> What to do
From the records below, copy out exactly the lines from the one containing "1xbet apk (193, 338)" to the one containing "1win India (193, 305)", both included. Add nothing else.

> Source data
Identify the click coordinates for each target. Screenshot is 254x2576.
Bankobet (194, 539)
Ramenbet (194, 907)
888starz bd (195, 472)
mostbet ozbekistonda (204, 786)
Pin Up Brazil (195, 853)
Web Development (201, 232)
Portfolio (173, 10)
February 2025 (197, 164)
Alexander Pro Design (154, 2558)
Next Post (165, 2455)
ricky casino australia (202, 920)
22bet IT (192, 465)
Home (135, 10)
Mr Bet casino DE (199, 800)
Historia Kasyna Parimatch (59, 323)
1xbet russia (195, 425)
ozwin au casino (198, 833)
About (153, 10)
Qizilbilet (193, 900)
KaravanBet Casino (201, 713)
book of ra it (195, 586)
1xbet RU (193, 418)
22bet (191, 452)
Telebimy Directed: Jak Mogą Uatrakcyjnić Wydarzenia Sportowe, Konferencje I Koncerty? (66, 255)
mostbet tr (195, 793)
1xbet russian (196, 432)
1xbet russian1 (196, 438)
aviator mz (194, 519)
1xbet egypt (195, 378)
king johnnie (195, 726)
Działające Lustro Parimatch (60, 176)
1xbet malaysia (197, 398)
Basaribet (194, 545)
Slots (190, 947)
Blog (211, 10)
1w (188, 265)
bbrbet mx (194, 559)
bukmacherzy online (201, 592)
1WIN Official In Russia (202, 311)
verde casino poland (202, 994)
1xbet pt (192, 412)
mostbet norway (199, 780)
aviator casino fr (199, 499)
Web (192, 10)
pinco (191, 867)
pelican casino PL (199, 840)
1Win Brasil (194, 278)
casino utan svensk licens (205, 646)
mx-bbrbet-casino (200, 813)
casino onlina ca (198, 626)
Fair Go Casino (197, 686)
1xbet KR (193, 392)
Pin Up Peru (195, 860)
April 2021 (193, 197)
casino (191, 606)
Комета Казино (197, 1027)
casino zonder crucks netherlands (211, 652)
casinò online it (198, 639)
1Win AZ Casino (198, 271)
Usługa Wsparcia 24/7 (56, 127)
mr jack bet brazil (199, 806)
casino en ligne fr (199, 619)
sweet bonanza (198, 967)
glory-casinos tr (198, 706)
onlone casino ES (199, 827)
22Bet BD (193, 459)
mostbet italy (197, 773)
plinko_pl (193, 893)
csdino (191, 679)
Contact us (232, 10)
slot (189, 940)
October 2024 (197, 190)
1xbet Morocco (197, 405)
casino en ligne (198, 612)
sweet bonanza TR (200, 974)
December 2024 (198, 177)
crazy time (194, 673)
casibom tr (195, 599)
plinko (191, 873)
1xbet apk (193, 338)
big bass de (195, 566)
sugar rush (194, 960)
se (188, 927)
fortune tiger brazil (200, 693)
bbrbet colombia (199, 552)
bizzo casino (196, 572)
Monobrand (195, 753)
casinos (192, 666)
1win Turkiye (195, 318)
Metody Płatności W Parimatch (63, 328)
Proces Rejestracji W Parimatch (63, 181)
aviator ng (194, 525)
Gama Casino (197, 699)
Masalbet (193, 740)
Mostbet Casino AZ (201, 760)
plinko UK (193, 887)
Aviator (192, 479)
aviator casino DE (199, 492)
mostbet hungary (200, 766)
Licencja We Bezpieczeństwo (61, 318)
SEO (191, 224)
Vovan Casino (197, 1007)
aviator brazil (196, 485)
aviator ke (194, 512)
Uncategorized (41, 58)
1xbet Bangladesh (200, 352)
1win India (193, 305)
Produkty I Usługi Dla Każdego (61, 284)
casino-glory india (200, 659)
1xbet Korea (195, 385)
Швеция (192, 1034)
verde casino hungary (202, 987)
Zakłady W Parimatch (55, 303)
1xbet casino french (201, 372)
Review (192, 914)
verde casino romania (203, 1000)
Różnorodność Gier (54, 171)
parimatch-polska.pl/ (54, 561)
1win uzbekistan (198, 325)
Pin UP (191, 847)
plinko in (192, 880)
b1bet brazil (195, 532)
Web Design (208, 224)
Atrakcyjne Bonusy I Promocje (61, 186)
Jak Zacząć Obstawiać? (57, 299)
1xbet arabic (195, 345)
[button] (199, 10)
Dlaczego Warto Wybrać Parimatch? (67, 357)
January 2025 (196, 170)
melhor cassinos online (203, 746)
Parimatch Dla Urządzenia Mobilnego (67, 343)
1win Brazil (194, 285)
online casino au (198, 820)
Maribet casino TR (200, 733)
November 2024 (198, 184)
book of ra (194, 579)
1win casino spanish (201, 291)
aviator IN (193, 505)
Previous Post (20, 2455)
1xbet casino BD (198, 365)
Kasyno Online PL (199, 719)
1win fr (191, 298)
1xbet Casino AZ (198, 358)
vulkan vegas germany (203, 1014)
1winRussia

> Finished exercise
1xbet apk (193, 338)
big bass de (195, 566)
sugar rush (194, 960)
se (188, 927)
fortune tiger brazil (200, 693)
bbrbet colombia (199, 552)
bizzo casino (196, 572)
Monobrand (195, 753)
casinos (192, 666)
1win Turkiye (195, 318)
Metody Płatności W Parimatch (63, 328)
Proces Rejestracji W Parimatch (63, 181)
aviator ng (194, 525)
Gama Casino (197, 699)
Masalbet (193, 740)
Mostbet Casino AZ (201, 760)
plinko UK (193, 887)
Aviator (192, 479)
aviator casino DE (199, 492)
mostbet hungary (200, 766)
Licencja We Bezpieczeństwo (61, 318)
SEO (191, 224)
Vovan Casino (197, 1007)
aviator brazil (196, 485)
aviator ke (194, 512)
Uncategorized (41, 58)
1xbet Bangladesh (200, 352)
1win India (193, 305)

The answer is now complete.